Obama Hosts Annual Ramadan Dinner at White House


Washington, DC: President Barack Obama said Monday that Americans stand united in rejecting the targeting of any religious or ethnic group as he marked Islam's holy month of Ramadan.

Obama opened the White House to Muslim Americans for a traditional iftar dinner, which follows daily fasting from dawn to sunset. Ramadan ends with the Islamic holiday of Eid al-Fitr.

"We affirm that whatever our faith, we're all one family," Obama said at the East Room dinner attended by about 40 members of the diplomatic community and a few members of Congress.

He recognized several young dinner guests, including Samantha Elauf, who went to the Supreme Court to defend her right to wear a headscarf, or hijab. She was 17 in 2008 when she was rejected for a sales job at an Abercrombie Kids store in Tulsa, Oklahoma, after wearing a hijab to the interview.

"She was determined to defend the right to wear a hijab — to have the same opportunities as everybody else," Obama said. "She went all the way to the Supreme Court — which I didn't do at her age — and she won."

Obama spoke of three young Muslims who were killed Feb. 10 in Chapel Hill, North Carolina, and the nine black church members killed last week in Charleston, South Carolina.

"As Americans, we insist that nobody should be targeted because of who they are, what they look like, who they love, how they worship," he said. "We stand united against these hateful acts."

According to another report, the president said that the dinner "is also a reminder of the freedoms that bind us together as Americans, including the freedom of religion -- that inviolable right to practice our faiths freely."

Citing the shootings at the Charleston, S.C., church and the murder of three young Muslim Americans in Chapel Hill, N.C., earlier this year, Obama said that "as Americans, we insist that nobody should be targeted because of who they are, or what they look like, who they love, how they worship." He said "our prayers remain in Charleston."

The Iftar dinner, which continues a tradition started by President Clinton and continued by President George W. Bush, featured nearly the entire diplomatic corps representing the Islamic world as well as a few young Muslim Americans Obama held up as examples of what can be achieved in the United States. There were about 150 guests, including some members of Congress.

Ramadan lasts a month and marks the time when Muslims believe the Qur'an was revealed to the Prophet Muhammad. "It’s a time of spiritual renewal and a reminder of one’s duty to our fellow man -- to serve one another and lift up the less fortunate," Obama said.

During Ramadan, Muslims fast during daylight hours and since June 21 is the longest day of the year in the northern hemisphere the White House meal was served promptly.
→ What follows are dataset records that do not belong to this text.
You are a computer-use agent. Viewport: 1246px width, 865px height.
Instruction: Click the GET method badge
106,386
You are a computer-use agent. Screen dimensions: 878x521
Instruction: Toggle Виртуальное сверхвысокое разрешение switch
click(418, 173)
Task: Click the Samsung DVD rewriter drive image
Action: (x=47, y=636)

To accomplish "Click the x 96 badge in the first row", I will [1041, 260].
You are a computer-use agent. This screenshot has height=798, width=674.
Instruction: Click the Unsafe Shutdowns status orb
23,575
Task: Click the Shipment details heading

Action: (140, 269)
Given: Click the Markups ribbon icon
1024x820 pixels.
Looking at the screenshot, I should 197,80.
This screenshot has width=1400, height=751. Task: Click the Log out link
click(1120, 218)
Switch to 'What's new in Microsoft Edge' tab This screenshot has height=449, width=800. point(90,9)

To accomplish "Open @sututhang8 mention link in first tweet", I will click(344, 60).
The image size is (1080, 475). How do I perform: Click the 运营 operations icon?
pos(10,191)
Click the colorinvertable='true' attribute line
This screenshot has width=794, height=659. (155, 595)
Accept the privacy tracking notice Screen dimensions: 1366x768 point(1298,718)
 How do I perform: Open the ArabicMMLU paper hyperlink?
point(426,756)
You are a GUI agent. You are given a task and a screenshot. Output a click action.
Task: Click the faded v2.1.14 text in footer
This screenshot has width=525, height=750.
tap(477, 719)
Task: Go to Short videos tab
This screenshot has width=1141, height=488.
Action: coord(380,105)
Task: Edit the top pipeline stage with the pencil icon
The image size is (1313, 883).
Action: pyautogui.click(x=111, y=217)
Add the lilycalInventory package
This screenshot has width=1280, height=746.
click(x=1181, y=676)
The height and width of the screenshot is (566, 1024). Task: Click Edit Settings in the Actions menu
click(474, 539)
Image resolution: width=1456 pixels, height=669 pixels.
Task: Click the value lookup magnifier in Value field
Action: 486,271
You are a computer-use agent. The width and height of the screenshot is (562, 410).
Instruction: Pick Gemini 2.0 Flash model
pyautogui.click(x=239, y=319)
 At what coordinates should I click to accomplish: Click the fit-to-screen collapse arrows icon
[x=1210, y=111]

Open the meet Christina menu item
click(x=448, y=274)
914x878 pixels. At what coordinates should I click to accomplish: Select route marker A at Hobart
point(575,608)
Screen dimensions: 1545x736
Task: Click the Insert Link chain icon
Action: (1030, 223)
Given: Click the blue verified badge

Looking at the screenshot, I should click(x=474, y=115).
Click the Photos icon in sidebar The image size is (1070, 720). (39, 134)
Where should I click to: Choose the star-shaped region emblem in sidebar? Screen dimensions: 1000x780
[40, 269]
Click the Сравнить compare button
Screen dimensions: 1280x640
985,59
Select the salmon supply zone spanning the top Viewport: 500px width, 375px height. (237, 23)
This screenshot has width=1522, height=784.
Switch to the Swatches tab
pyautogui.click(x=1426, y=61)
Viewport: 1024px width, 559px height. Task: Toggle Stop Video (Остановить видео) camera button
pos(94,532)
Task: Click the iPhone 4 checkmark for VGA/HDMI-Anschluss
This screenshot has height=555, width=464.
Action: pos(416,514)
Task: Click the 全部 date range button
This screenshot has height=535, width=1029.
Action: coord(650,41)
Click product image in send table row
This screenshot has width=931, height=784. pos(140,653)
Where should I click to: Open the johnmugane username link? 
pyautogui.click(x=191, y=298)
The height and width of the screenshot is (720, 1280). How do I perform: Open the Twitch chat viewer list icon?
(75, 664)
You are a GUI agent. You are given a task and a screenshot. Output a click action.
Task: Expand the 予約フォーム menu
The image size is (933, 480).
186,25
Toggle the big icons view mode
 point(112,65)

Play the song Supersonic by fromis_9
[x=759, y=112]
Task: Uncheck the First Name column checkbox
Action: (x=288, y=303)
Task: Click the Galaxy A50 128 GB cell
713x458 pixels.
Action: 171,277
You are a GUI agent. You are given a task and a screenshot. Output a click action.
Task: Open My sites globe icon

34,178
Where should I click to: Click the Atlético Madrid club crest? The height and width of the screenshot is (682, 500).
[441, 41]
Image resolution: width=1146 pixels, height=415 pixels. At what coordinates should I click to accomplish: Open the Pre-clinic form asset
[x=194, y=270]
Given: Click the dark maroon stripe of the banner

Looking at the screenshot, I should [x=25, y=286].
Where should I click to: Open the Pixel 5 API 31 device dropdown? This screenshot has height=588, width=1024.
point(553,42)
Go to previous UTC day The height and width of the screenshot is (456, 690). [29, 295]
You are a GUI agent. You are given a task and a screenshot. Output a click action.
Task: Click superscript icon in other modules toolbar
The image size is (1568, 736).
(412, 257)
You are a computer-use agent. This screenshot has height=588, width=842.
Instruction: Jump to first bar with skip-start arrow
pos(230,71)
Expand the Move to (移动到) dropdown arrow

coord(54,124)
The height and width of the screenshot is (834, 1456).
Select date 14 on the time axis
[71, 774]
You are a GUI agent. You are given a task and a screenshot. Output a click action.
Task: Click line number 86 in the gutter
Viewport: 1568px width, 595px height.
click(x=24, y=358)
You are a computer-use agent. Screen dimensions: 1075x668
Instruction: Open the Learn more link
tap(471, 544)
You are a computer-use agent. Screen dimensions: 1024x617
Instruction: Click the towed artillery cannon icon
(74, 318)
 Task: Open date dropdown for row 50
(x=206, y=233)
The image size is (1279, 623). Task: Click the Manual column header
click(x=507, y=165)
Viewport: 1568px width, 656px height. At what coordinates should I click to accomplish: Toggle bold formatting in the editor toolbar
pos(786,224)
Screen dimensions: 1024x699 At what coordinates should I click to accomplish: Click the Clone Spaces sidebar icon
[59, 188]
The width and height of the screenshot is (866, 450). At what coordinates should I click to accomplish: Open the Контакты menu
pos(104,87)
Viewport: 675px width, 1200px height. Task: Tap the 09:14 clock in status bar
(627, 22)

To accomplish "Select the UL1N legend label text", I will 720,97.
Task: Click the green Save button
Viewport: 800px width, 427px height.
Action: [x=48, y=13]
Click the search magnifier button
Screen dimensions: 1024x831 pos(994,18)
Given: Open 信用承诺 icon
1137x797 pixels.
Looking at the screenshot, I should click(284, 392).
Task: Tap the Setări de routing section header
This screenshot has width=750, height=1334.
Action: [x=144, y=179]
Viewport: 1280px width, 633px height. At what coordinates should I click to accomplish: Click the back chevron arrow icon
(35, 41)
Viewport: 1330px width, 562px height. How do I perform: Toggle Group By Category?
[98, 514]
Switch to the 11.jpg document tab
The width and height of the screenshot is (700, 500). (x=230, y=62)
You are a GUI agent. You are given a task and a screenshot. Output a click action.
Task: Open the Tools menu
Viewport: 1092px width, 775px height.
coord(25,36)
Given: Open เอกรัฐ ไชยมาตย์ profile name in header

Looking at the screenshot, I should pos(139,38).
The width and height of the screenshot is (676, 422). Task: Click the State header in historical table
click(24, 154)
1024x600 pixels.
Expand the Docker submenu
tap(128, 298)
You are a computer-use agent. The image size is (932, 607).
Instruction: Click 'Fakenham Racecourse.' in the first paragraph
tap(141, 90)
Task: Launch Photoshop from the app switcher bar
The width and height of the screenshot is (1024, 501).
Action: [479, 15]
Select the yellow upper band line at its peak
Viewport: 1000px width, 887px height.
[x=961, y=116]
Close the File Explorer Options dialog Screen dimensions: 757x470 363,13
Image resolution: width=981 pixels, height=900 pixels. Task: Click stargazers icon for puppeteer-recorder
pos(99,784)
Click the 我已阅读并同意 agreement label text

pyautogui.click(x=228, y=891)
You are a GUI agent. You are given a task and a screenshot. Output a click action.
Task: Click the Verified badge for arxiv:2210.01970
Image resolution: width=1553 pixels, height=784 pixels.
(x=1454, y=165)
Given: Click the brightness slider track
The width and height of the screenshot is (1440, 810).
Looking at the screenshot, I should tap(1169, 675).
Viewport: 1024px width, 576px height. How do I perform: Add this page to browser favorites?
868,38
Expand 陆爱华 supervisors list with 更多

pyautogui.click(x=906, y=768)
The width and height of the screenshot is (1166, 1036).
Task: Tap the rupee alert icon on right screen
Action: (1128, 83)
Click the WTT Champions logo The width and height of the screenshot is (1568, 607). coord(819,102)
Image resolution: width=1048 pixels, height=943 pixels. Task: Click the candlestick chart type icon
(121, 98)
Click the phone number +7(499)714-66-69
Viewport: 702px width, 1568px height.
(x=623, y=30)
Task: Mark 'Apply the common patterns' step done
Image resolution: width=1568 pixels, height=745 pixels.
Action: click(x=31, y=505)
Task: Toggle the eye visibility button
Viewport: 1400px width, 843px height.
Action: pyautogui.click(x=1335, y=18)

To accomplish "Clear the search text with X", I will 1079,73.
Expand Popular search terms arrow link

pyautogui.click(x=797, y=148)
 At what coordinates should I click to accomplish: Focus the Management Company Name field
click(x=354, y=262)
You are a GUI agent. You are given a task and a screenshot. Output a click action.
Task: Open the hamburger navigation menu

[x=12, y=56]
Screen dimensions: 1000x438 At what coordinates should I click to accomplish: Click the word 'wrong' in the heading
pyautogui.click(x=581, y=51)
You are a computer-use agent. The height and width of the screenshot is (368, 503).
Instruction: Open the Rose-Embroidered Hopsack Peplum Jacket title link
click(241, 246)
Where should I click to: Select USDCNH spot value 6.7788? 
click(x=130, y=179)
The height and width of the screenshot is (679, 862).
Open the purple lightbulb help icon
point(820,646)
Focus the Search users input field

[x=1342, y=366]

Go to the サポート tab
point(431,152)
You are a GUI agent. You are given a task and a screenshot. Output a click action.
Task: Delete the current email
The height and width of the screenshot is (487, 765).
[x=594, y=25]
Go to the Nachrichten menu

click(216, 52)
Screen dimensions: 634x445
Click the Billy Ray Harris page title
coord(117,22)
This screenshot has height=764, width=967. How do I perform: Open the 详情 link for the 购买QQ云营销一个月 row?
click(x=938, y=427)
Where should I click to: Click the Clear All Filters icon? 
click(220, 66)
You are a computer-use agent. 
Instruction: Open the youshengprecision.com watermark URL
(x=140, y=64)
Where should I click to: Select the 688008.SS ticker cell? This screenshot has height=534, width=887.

Because of the lunar calendar, Ramadan falls at different times of the year.

Obama linked tolerance within the United States to American goals abroad. "These are the freedoms and the ideals, and the values that we uphold," he said. "And it’s more important than ever, because around the world and here at home, there are those who seek to divide us by religion or race or sect."

The president held up several Muslim Americans as models.

Ziad Ahmed, 16, a Bangladeshi-American growing up in New Jersey, two years ago founded Redefy, a Web site to combat harmful stereotypes by encouraging teens like him to share their stories.

Munira Khalif, the daughter of Somali immigrants, started an organization to support girls’ education in East Africa.  Though she just graduated from high school in Minnesota, Obama noted, she’s already lobbied Congress to pass the Girls Count Act so that girls in the developing world are documented at birth. Obama signed the bill into law last week. She was accepted to all eight Ivy League colleges and will attend Harvard.

Batoul Abuharb, born in a refugee camp in Gaza, grew up in Houston and graduated from Rice University. After spending a summer in Gaza working with a United Nations health clinic, she started Dunia Health to improve the distribution of vaccines. The United Nations is now planning to expand Dunia’s work to more countries across the Middle East, Obama said.

The president also mentioned Samantha Elauf, who went to the Supreme Court to defend the right to wear a hijab without sacrificing job opportunities at Abercrombie & Fitch. And she won, Obama noted.